All lines from the one containing "725x427 pixels." to the end of the entries below must be output exactly, and no other lines.

[Input data]

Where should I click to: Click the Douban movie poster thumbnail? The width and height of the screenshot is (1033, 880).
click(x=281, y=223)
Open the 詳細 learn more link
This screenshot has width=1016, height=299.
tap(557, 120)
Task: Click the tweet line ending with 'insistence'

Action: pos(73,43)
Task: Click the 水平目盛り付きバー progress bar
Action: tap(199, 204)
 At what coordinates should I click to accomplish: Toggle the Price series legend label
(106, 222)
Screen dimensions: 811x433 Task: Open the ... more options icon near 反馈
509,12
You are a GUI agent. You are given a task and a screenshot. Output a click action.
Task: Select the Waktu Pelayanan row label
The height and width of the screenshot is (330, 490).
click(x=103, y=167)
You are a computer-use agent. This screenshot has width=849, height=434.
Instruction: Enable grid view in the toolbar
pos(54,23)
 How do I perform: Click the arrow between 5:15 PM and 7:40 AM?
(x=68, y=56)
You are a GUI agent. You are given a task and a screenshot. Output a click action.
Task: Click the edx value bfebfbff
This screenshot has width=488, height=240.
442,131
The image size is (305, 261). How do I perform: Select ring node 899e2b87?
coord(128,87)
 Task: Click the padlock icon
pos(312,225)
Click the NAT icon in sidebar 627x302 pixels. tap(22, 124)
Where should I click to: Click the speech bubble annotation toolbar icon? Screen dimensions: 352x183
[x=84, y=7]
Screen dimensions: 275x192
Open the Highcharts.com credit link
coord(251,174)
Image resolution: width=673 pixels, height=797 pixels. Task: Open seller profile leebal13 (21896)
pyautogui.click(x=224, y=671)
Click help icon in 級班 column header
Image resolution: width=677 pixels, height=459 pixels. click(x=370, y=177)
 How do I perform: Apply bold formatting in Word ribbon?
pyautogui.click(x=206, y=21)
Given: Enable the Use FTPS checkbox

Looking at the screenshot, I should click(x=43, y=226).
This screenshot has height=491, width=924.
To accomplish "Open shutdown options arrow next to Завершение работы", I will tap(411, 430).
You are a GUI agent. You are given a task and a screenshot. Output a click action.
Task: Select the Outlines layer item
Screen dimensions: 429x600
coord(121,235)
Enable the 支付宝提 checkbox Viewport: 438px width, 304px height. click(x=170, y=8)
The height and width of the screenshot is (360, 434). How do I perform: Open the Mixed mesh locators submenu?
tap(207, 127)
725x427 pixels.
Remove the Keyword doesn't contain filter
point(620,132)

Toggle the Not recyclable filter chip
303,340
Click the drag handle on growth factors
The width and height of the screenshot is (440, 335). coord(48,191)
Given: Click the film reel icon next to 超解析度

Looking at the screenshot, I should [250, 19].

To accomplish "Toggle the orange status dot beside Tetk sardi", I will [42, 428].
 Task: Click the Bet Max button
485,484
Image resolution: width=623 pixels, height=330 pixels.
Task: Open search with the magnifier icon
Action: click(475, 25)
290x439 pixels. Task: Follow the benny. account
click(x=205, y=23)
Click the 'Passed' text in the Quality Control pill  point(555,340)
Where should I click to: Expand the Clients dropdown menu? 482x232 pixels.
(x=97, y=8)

[/Input data]

### Task output
725x427 pixels.
Remove the Keyword doesn't contain filter
point(620,132)

Toggle the Not recyclable filter chip
303,340
Click the drag handle on growth factors
The width and height of the screenshot is (440, 335). coord(48,191)
Given: Click the film reel icon next to 超解析度

Looking at the screenshot, I should [250, 19].

To accomplish "Toggle the orange status dot beside Tetk sardi", I will [42, 428].
 Task: Click the Bet Max button
485,484
Image resolution: width=623 pixels, height=330 pixels.
Task: Open search with the magnifier icon
Action: click(475, 25)
290x439 pixels. Task: Follow the benny. account
click(x=205, y=23)
Click the 'Passed' text in the Quality Control pill  point(555,340)
Where should I click to: Expand the Clients dropdown menu? 482x232 pixels.
(x=97, y=8)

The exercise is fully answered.